Gli sport ad esempio, soprattutto di squadra come Basket, Calcio etc… possono essere un esempio della persistenza di questa necessità.

Avendo esperienza sia di team aziendali che sportivi, ho osservato che si tende spesso ad essere riduttivi nell’individuare le cause di cattive prestazioni e del non raggiungimento degli obiettivi prefissati.

Si tende ad trovare e riportare spesso cause convenzionali, a volte di comodo, a causa della necessità di darsi spiegazioni “facili” per situazioni non gestite.

Negli sport di squadra come nelle realtà aziendali si spende molto in ambiti specifici come la formazione tecnica e la strategia, mirando più all’efficienza, questo non porta automaticamente all’efficacia.

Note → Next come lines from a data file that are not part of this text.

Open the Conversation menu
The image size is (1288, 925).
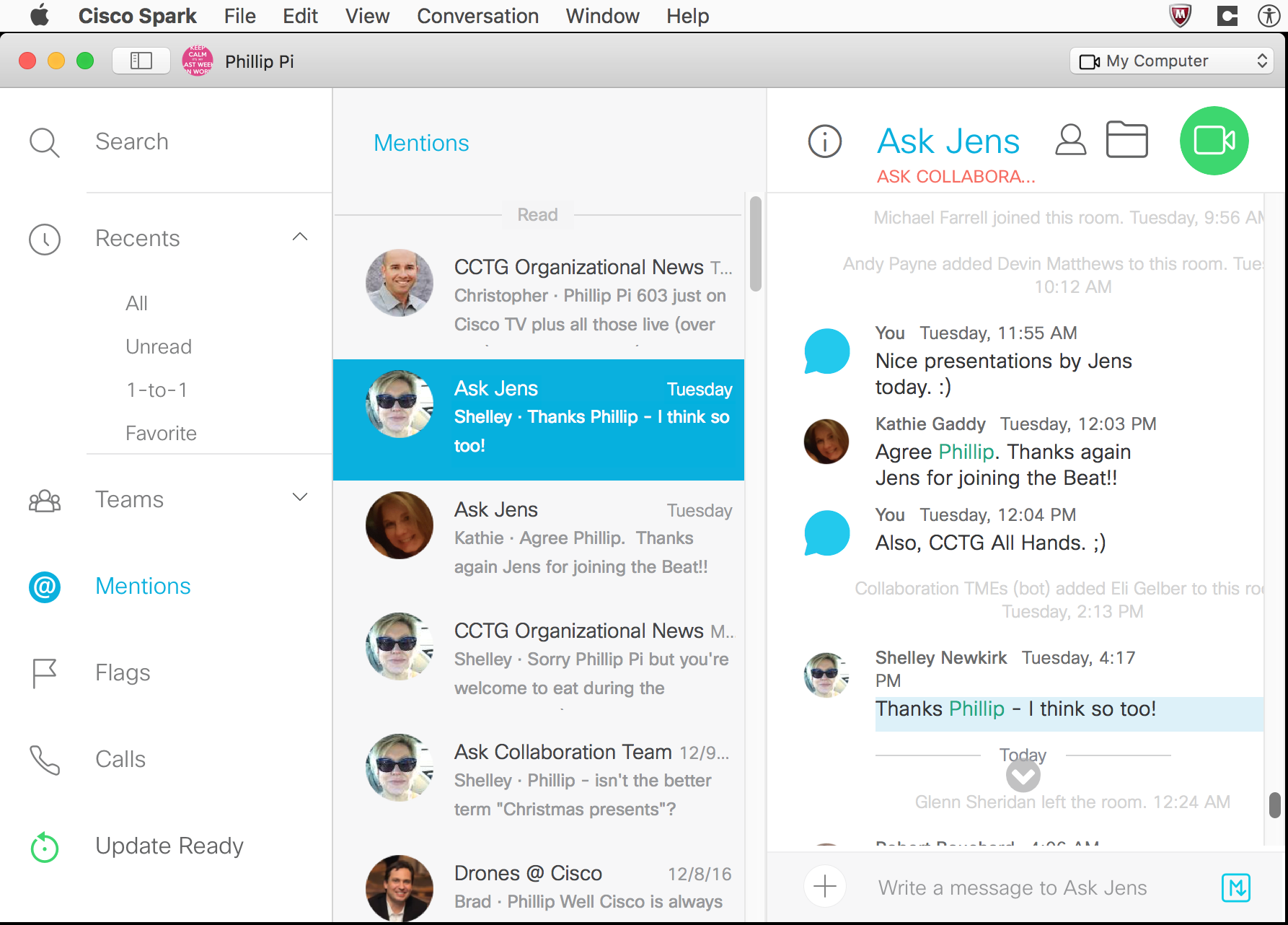477,16
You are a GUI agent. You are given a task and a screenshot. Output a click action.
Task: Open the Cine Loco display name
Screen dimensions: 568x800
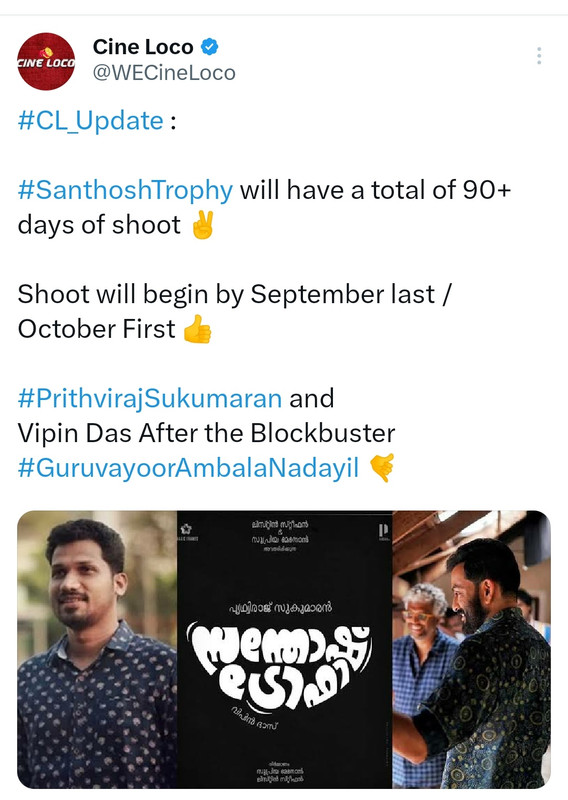143,47
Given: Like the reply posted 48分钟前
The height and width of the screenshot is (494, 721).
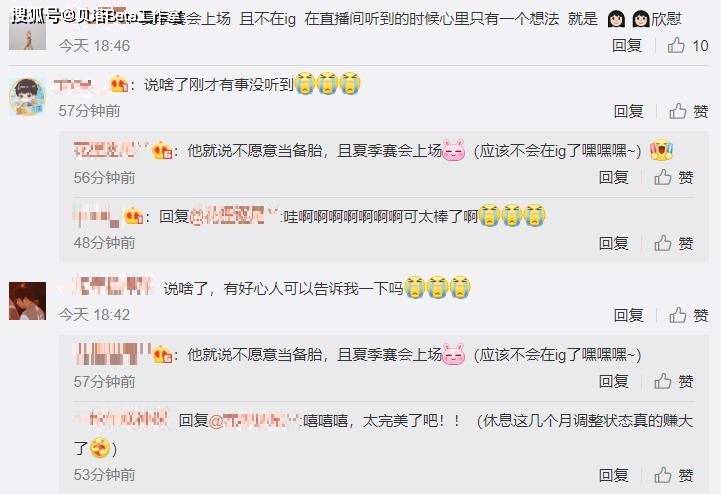Looking at the screenshot, I should [x=674, y=243].
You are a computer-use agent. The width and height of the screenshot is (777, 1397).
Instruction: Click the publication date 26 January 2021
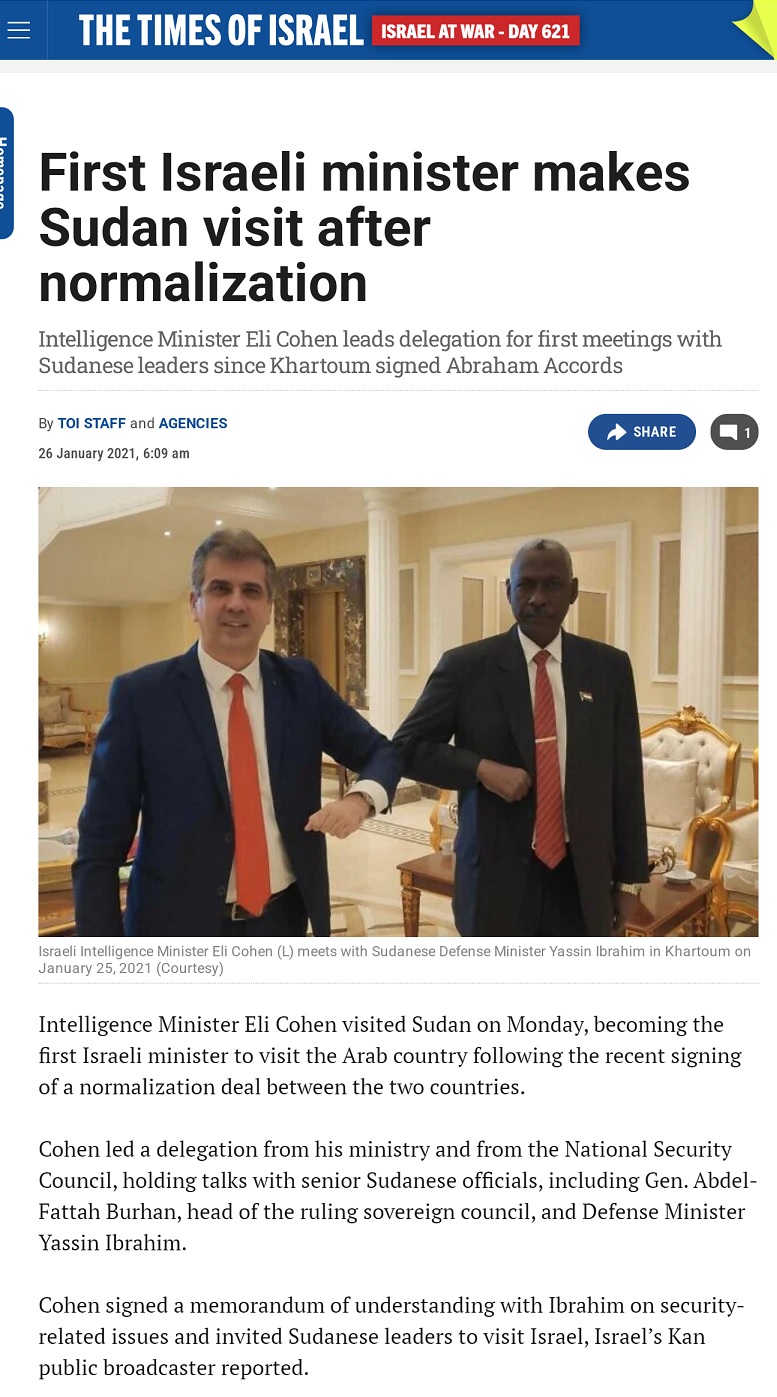click(114, 453)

Non lavorando sugli aspetti di efficacia legati a mio parere anche ad aspetti mentali di relazione e comunicazione entro e fuori dal team, non si creano le condizioni ottimali per raggiungere gli obiettivi.

Questo porta tante volte alle conflittualità e riduce l’espressione della persona, della persona (atleta) nel team/squadra e spesso anche del “team allargato” (dirigenti etc…).

Se si vogliono evitare semplificazioni occorre ripensare alle dinamiche che si sviluppano in questi “mondi” e tra essi.

Ho notato che quando un allenatore o un dirigente, hanno naturali competenze relazionali e di analisi delle difficoltà, riescono a portare una visione più globale dei fenomeni e degli accadimenti, questo riduce gli errori di valutazione e soprattutto  evitano un fenomeno molto negativo: ” la creazione di capri espiatori “, che diventano alibi spesso di altre carenze.

L’essere dirigente/manager/quadro  aziendale o dirigente/allenatore di una società sportiva, troppo spesso significa fidarsi solo della personale esperienza, spesso di ex atleta, o dirigente di società.

Naturale quindi che immaginando di fare bene in base al proprio sentire, non curando competenza e consapevolezza delle variabili che limitano l’efficacia, ( comportamenti, relazioni umane, comunicazione interna ed esterna) si tenda a svalorizzare, semplificare o esagerare, ciò che accade in caso di vittoria ma soprattutto di sconfitta.

Da qui la ricerca di volta in volta, di capri espiatori interni o esterni al team o alla società.

Specie in ambito sportivo, anche i mass media talvolta, concorrono a creare o favorire il persistere di questi comportamenti deleteri, attraverso le semplificazioni e la ricerca del colpevole, in molti casi semplicemente per attrarre l’attenzione e fare notizia.

Come nelle società sportive, nelle aziende si osservano approcci basati maggiormente su sensazioni ed emozioni, che danno vita a valutazioni errate che scadono nel pettegolezzo, con tutte le conseguenze di dispersione di energie, stress, mancato raggiungimento degli obiettivi etc… 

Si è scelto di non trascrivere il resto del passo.